> TEXT SECTION

(Bloomberg View) — As a frequent critic of Obamacare, I’m often asked, “Well, how would you solve the problem? Huh?” The implication is that if I don’t have a solution, I should shut up and endorse the one Democrats provided.
This is not sound policy thinking. As I am fond of saying, “The existence of a problem does not therefore imply the existence of a solution.” It is not inevitably true that there is some policy solution that would be better than the status quo, even if we really dislike the status quo. For example, Russia getting all frisky in Ukraine makes me nervous as hell. I would like President Barack Obama to make it stop. That doesn’t mean that Obama can make it stop. It is quite possible that any strenuous attempt to make it stop would simply imbue the Russian government with even more theatrical military ambitions.
As it happens, however, I did have an alternative plan for the Patient Protection and Affordable Care Act (PPACA), one that I was very fond of. It preserved the basic market mechanisms in health care while protecting people from catastrophic risks. It was so simple it could be explained in a couple of sentences. And it wouldn’t cost that much. Ready? Here we go: The government picks up 100 percent of health-care costs above 15 to 20 percent of adjusted gross income. For people below 150 percent of the poverty line, there’s Medicaid, which picks up basically all your costs. Hard to game, preserves consumer incentives to shop for prices and keeps people out of bankruptcy.

> THE DATA
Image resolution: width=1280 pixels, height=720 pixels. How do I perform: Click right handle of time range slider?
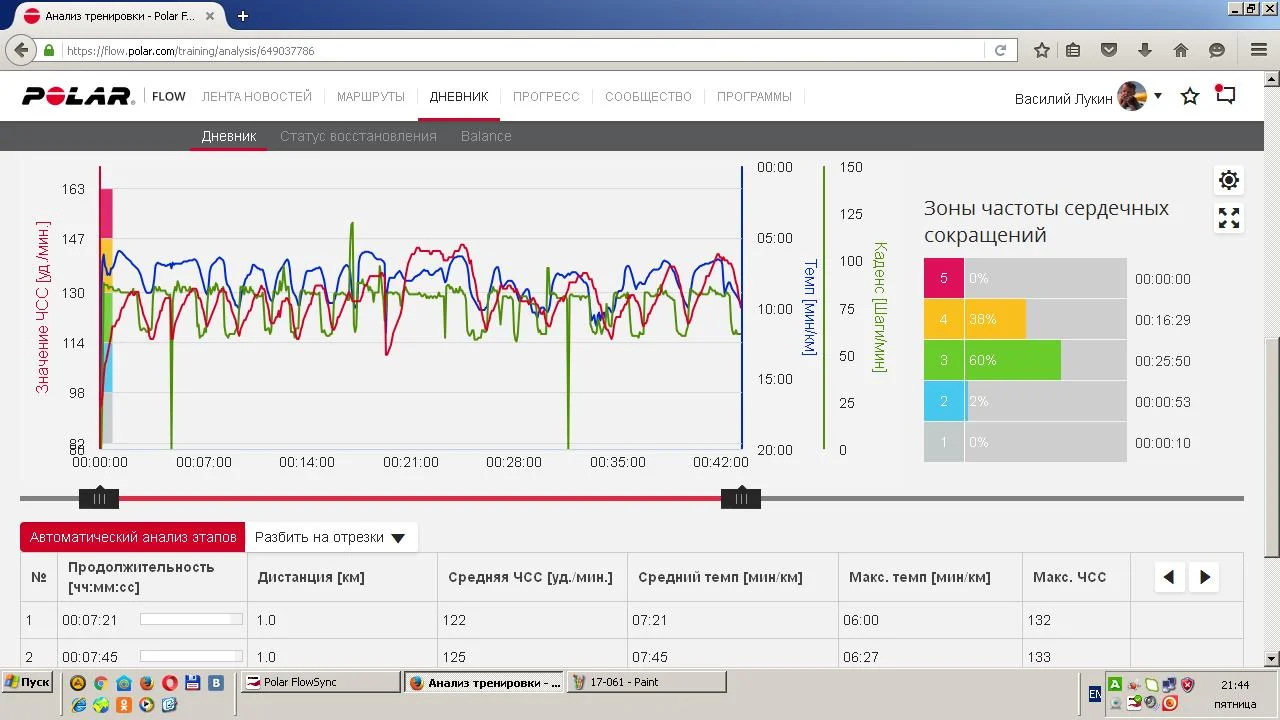[741, 498]
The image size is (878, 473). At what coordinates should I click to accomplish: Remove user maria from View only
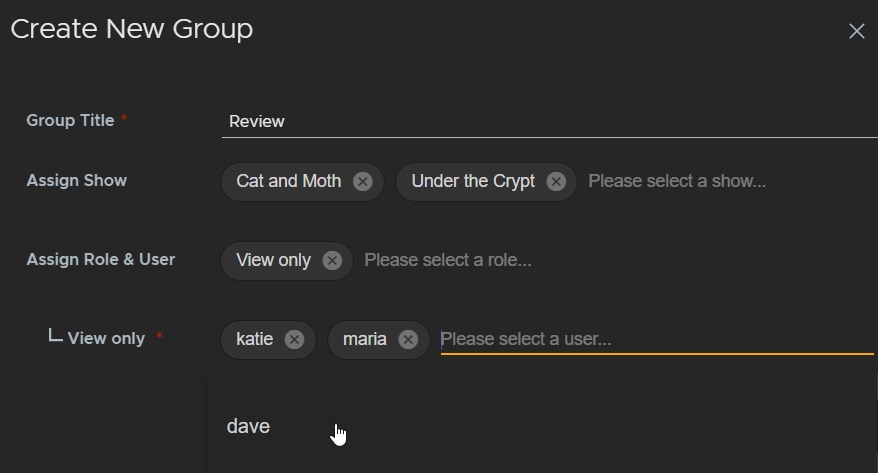408,340
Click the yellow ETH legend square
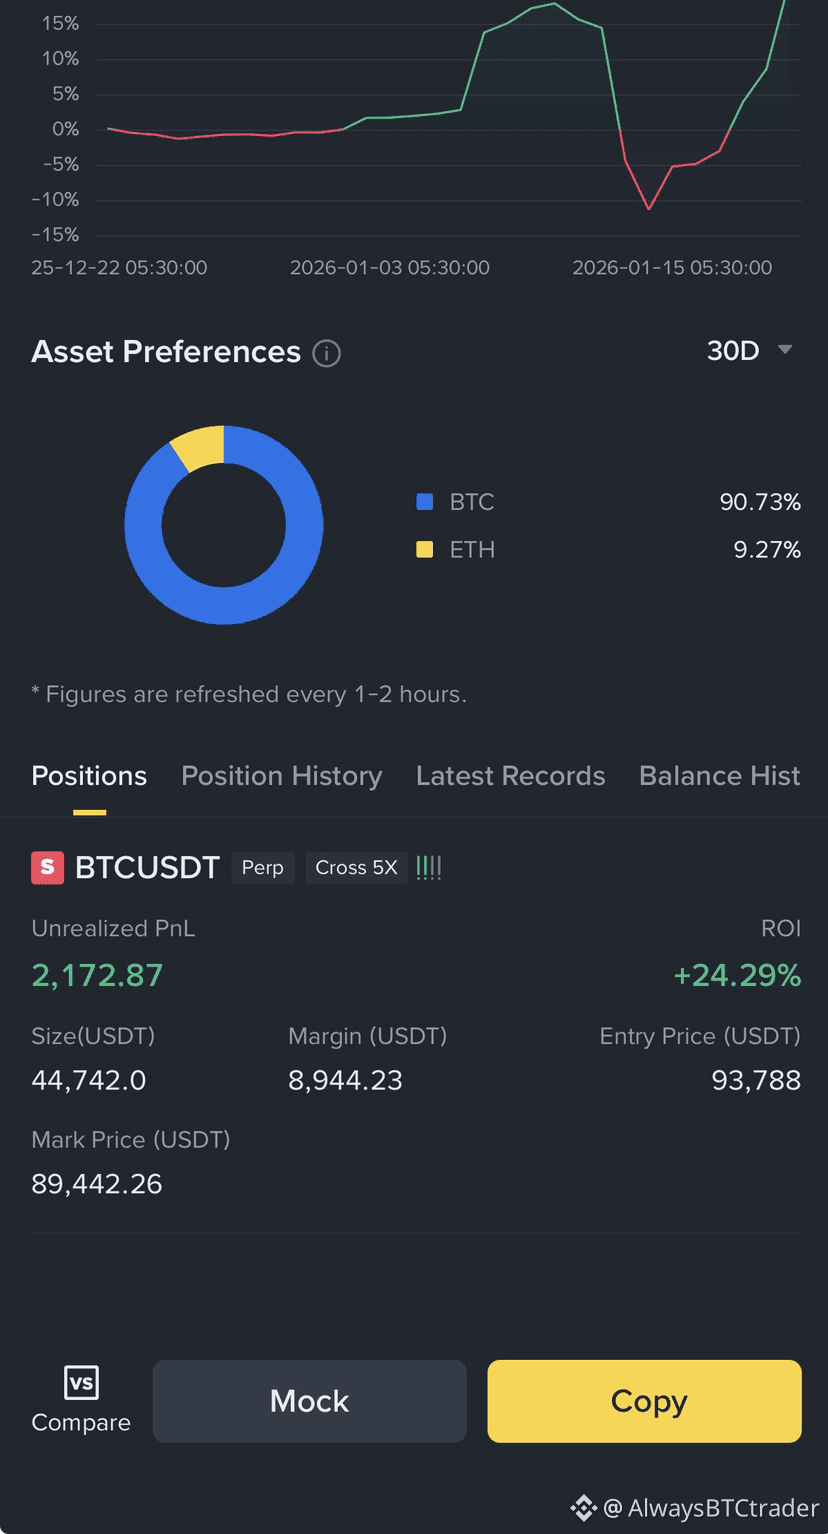This screenshot has height=1534, width=828. click(x=425, y=549)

> EXERCISE INSTRUCTIONS
1) Name the three advantages that the closing sentence of the Obamacare commentary claims for the author's alternative plan.
2) In the Obamacare commentary, who covers health-care costs above 15 to 20 percent of adjusted gross income under the author's alternative plan?
3) Extract the stretch of the Obamacare commentary from "This is not" through "theatrical military ambitions.", word for word.
The rows are separate material and have no connection to the commentary.

> PER-TASK OUTPUTS
1)
- Hard to game
- Preserves consumer incentives to shop for prices
- Keeps people out of bankruptcy

2) The government picks up 100 percent of those costs.

3)
This is not sound policy thinking. As I am fond of saying, “The existence of a problem does not therefore imply the existence of a solution.” It is not inevitably true that there is some policy solution that would be better than the status quo, even if we really dislike the status quo. For example, Russia getting all frisky in Ukraine makes me nervous as hell. I would like President Barack Obama to make it stop. That doesn’t mean that Obama can make it stop. It is quite possible that any strenuous attempt to make it stop would simply imbue the Russian government with even more theatrical military ambitions.